Publicado 04/03/2026 08:38

Rússia alerta para possíveis mudanças em sua postura militar devido à "expansão das capacidades nucleares" da OTAN

Archivo - Arquivo - A porta-voz do Ministério das Relações Exteriores da Rússia, Maria Zakharova
MINISTERIO DE ASUNTOS EXTERIORES DE RUSIA

O Kremlin considera “necessário” incluir a questão do arsenal nuclear europeu nas conversações com os EUA sobre o START MADRID 4 mar. (EUROPA PRESS) -

As autoridades russas alertaram nesta quarta-feira que podem ocorrer mudanças no “planejamento militar” do país diante da “expansão das capacidades nucleares” da OTAN, palavras que chegam poucos dias depois de países como a França terem anunciado um aumento de seu arsenal nuclear em plena ofensiva dos Estados Unidos e Israel contra o Irã.

A porta-voz do Ministério das Relações Exteriores da Rússia, Maria Zajarova, indicou que esta questão “merece uma consideração cuidadosa” na hora de planejar questões no campo da defesa, ao mesmo tempo em que acusou a OTAN de aumentar seu arsenal nuclear para “complementar o potencial americano”, de acordo com informações coletadas pela agência de notícias russa TASS.

“As capacidades da OTAN no campo nuclear militar estão se expandindo descontroladamente”, lamentou. Assim, afirmou que “as tentativas de apresentar isso como uma alternativa ao guarda-chuva nuclear americano deram lugar ao reconhecimento do óbvio: o componente nuclear europeu dentro da OTAN está se expandindo”. Nesse sentido, ela alertou que isso se soma à “prática existente dentro da Aliança de realizar missões nucleares conjuntas, realizadas com o apoio de armas nucleares americanas”.

“A Alemanha e possivelmente outros países europeus da OTAN estão se preparando para começar a envolver seus contingentes, seu pessoal militar e seus meios convencionais em manobras e outras atividades junto com as forças francesas. Paris também está avaliando a possibilidade de posteriormente implantar elementos de seu potencial nuclear em território de países aliados formalmente não nucleares”, denunciou.

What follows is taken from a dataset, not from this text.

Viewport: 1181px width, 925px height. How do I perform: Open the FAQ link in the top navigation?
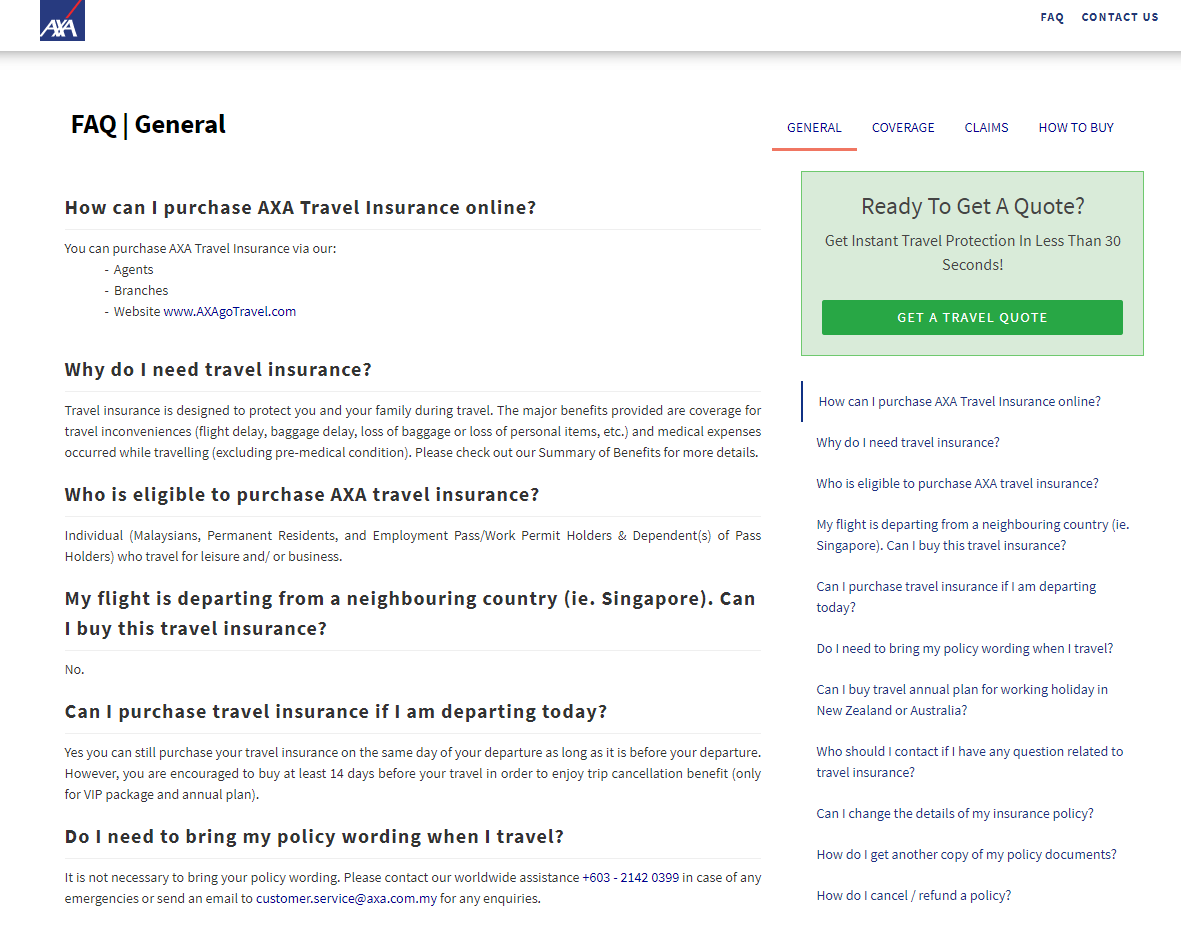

Por sua vez, o porta-voz do Kremlin, Dimitri Peskov, sublinhou que “as negociações sobre um novo tratado START não podem ter lugar sem ter em conta o arsenal nuclear da França”. “Sem isso, nenhuma estratégia é possível no âmbito das negociações com os Estados Unidos”, acrescentou. Sobre a possível cooperação nuclear entre Berlim e Paris, ele garantiu que “isso mostra mais uma vez a retidão da parte russa”, que insiste que esses dois países e seus arsenais nucleares “também terão que ser levados em conta” dadas as condições atuais.

As tensões entre os Estados Unidos e a Rússia aumentaram após o término, no início de fevereiro, do Novo START, o último tratado bilateral para limitar os arsenais nucleares. Pela primeira vez em mais de cinco décadas, não há um tratado de controle de armas nucleares em vigor entre os Estados Unidos e a Rússia.